Copy out the material below, swapping each "Where should I click to" for "Where do I click to" and leaving everything else as it is.

>> Start Supplied data

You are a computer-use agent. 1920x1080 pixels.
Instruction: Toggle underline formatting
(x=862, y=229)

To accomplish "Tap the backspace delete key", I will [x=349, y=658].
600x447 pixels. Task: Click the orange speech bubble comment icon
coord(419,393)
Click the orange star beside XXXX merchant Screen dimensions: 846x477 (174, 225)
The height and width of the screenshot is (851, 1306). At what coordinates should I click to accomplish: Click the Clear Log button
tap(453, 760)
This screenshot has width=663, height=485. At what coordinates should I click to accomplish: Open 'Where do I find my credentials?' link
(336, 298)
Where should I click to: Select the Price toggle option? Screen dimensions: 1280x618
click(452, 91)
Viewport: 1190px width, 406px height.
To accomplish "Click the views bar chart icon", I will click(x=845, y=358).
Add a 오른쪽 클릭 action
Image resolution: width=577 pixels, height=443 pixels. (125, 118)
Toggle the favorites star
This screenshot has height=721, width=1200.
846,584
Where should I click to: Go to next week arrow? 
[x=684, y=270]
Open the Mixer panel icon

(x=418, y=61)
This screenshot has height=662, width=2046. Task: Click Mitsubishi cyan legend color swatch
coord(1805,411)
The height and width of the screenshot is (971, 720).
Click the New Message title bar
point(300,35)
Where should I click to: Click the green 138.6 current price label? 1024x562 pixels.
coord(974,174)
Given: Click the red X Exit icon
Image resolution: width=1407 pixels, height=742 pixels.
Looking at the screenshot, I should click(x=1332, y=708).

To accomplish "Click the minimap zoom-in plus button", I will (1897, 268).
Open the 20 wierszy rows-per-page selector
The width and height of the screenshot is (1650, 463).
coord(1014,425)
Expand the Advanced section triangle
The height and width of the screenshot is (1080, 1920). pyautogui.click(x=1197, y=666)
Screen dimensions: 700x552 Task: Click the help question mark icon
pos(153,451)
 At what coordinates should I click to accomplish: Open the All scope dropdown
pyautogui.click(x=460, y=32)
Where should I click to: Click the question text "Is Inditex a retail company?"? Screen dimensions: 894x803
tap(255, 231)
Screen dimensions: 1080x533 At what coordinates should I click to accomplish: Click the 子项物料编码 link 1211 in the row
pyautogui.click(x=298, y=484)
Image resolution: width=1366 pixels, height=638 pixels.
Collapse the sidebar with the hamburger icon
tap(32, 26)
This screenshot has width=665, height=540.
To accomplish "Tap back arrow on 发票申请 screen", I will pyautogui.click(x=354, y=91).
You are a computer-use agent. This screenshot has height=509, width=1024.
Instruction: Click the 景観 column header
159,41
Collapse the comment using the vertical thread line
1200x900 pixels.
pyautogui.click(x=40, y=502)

>> End Supplied data

§ **Full solution**:
You are a computer-use agent. 1920x1080 pixels.
Instruction: Toggle underline formatting
(x=862, y=229)

To accomplish "Tap the backspace delete key", I will [x=349, y=658].
600x447 pixels. Task: Click the orange speech bubble comment icon
coord(419,393)
Click the orange star beside XXXX merchant Screen dimensions: 846x477 (174, 225)
The height and width of the screenshot is (851, 1306). At what coordinates should I click to accomplish: Click the Clear Log button
tap(453, 760)
This screenshot has width=663, height=485. At what coordinates should I click to accomplish: Open 'Where do I find my credentials?' link
(336, 298)
Where do I click to: Select the Price toggle option? Screen dimensions: 1280x618
click(452, 91)
Viewport: 1190px width, 406px height.
To accomplish "Click the views bar chart icon", I will click(x=845, y=358).
Add a 오른쪽 클릭 action
Image resolution: width=577 pixels, height=443 pixels. (125, 118)
Toggle the favorites star
This screenshot has height=721, width=1200.
846,584
Where do I click to: Go to next week arrow? 
[x=684, y=270]
Open the Mixer panel icon

(x=418, y=61)
This screenshot has height=662, width=2046. Task: Click Mitsubishi cyan legend color swatch
coord(1805,411)
The height and width of the screenshot is (971, 720).
Click the New Message title bar
point(300,35)
Where do I click to: Click the green 138.6 current price label? 1024x562 pixels.
coord(974,174)
Given: Click the red X Exit icon
Image resolution: width=1407 pixels, height=742 pixels.
Looking at the screenshot, I should click(x=1332, y=708).

To accomplish "Click the minimap zoom-in plus button", I will (1897, 268).
Open the 20 wierszy rows-per-page selector
The width and height of the screenshot is (1650, 463).
coord(1014,425)
Expand the Advanced section triangle
The height and width of the screenshot is (1080, 1920). pyautogui.click(x=1197, y=666)
Screen dimensions: 700x552 Task: Click the help question mark icon
pos(153,451)
 At what coordinates should I click to accomplish: Open the All scope dropdown
pyautogui.click(x=460, y=32)
Where do I click to: Click the question text "Is Inditex a retail company?"? Screen dimensions: 894x803
tap(255, 231)
Screen dimensions: 1080x533 At what coordinates should I click to accomplish: Click the 子项物料编码 link 1211 in the row
pyautogui.click(x=298, y=484)
Image resolution: width=1366 pixels, height=638 pixels.
Collapse the sidebar with the hamburger icon
tap(32, 26)
This screenshot has width=665, height=540.
To accomplish "Tap back arrow on 发票申请 screen", I will pyautogui.click(x=354, y=91).
You are a computer-use agent. This screenshot has height=509, width=1024.
Instruction: Click the 景観 column header
159,41
Collapse the comment using the vertical thread line
1200x900 pixels.
pyautogui.click(x=40, y=502)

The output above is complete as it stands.